Rows of locating words and screen items:
*****

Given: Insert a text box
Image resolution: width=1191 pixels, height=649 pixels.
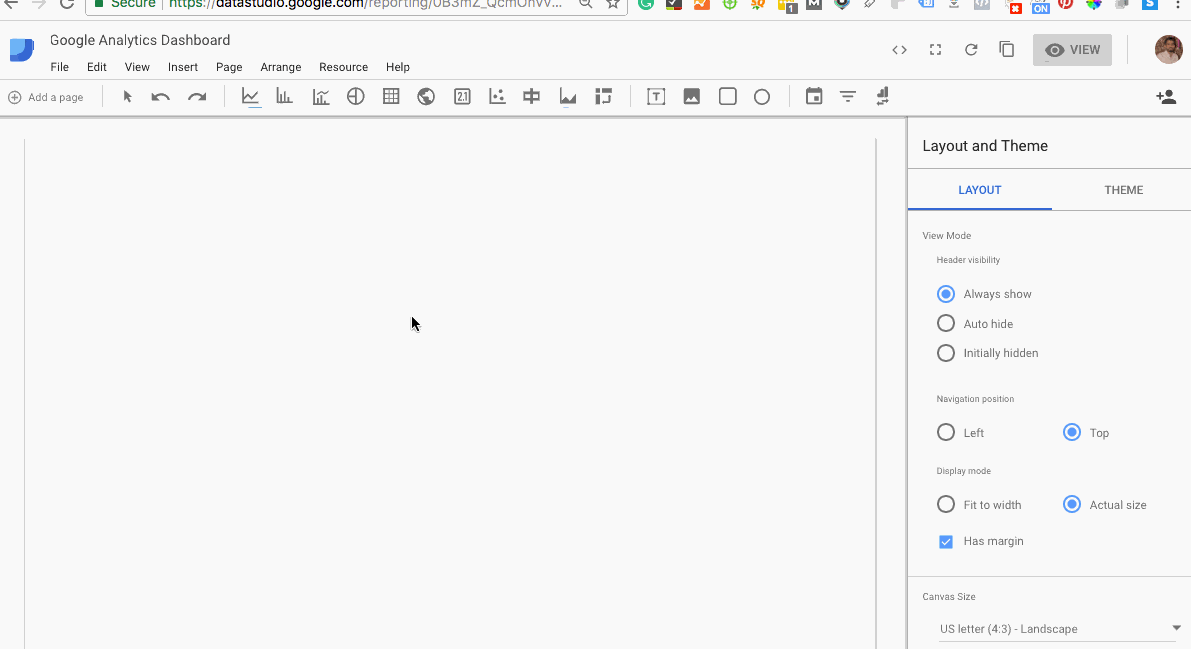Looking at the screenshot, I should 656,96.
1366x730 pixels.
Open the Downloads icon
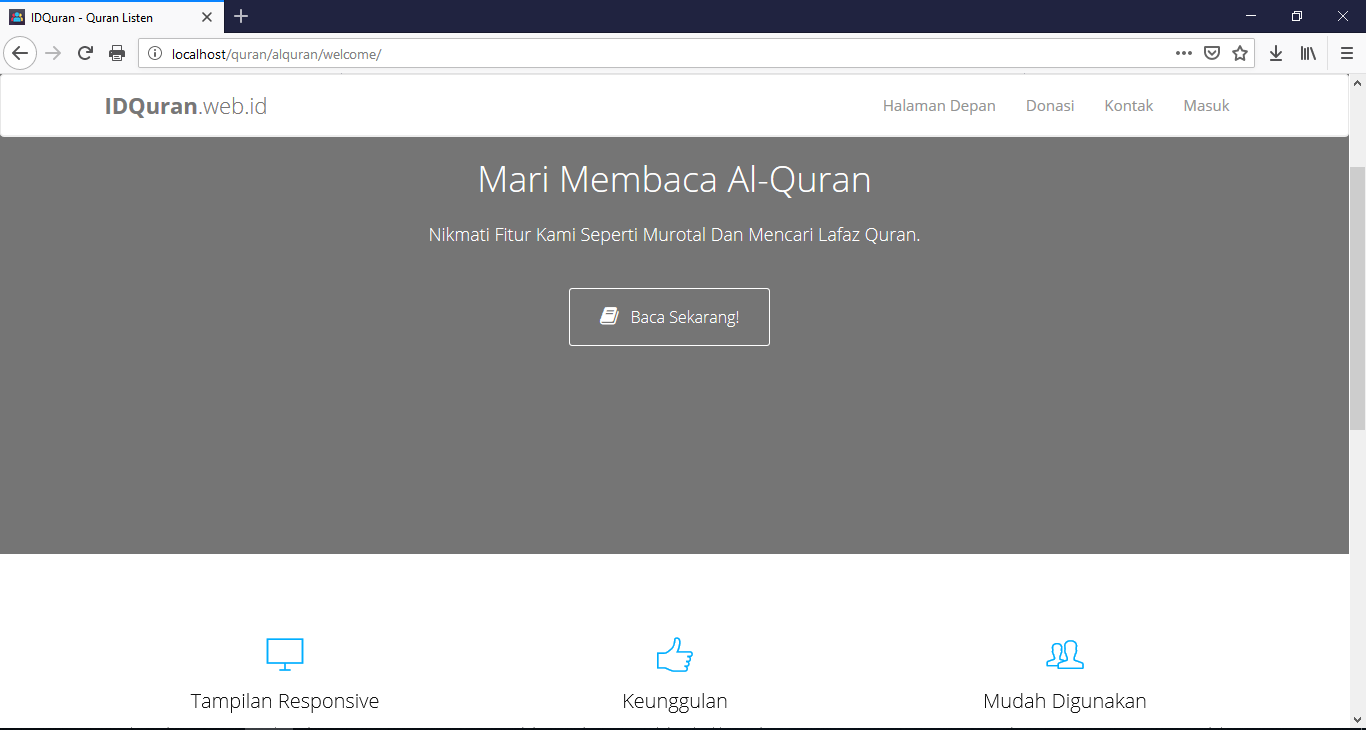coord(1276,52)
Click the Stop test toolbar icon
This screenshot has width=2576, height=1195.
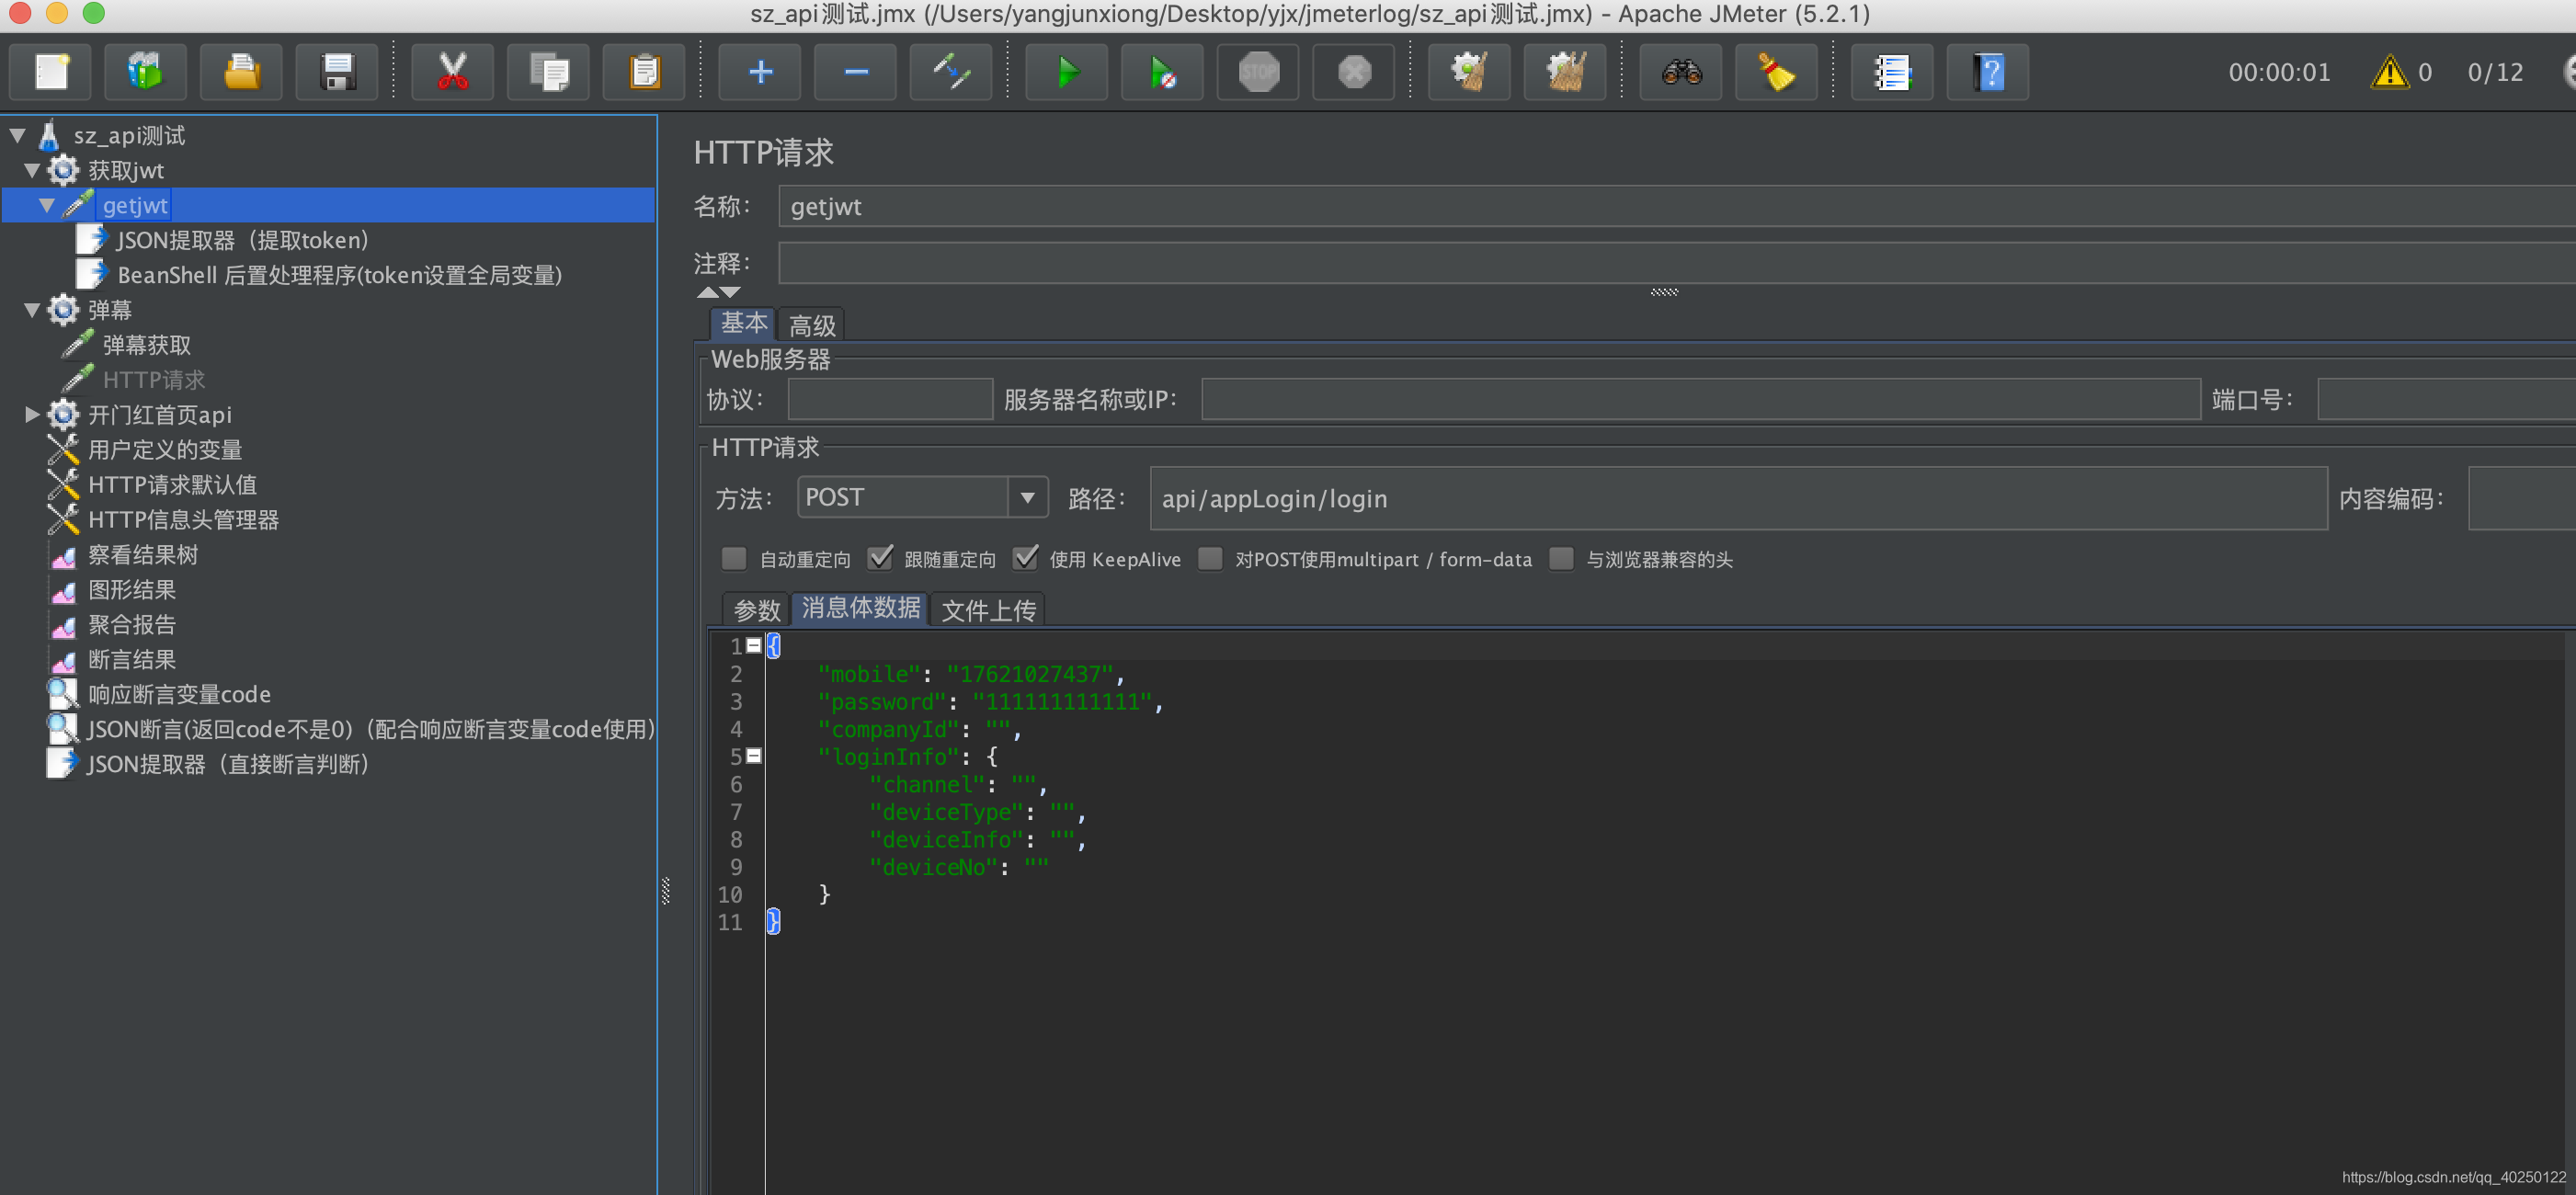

*****

**Challenge**: Print the rows word for word, beginning at the line that contains "1366x730 pixels." and stopping after the last row. Omit the pictures.

**Solution**:
1366x730 pixels.
Open the Downloads icon
coord(1276,52)
Click the Stop test toolbar icon
This screenshot has width=2576, height=1195.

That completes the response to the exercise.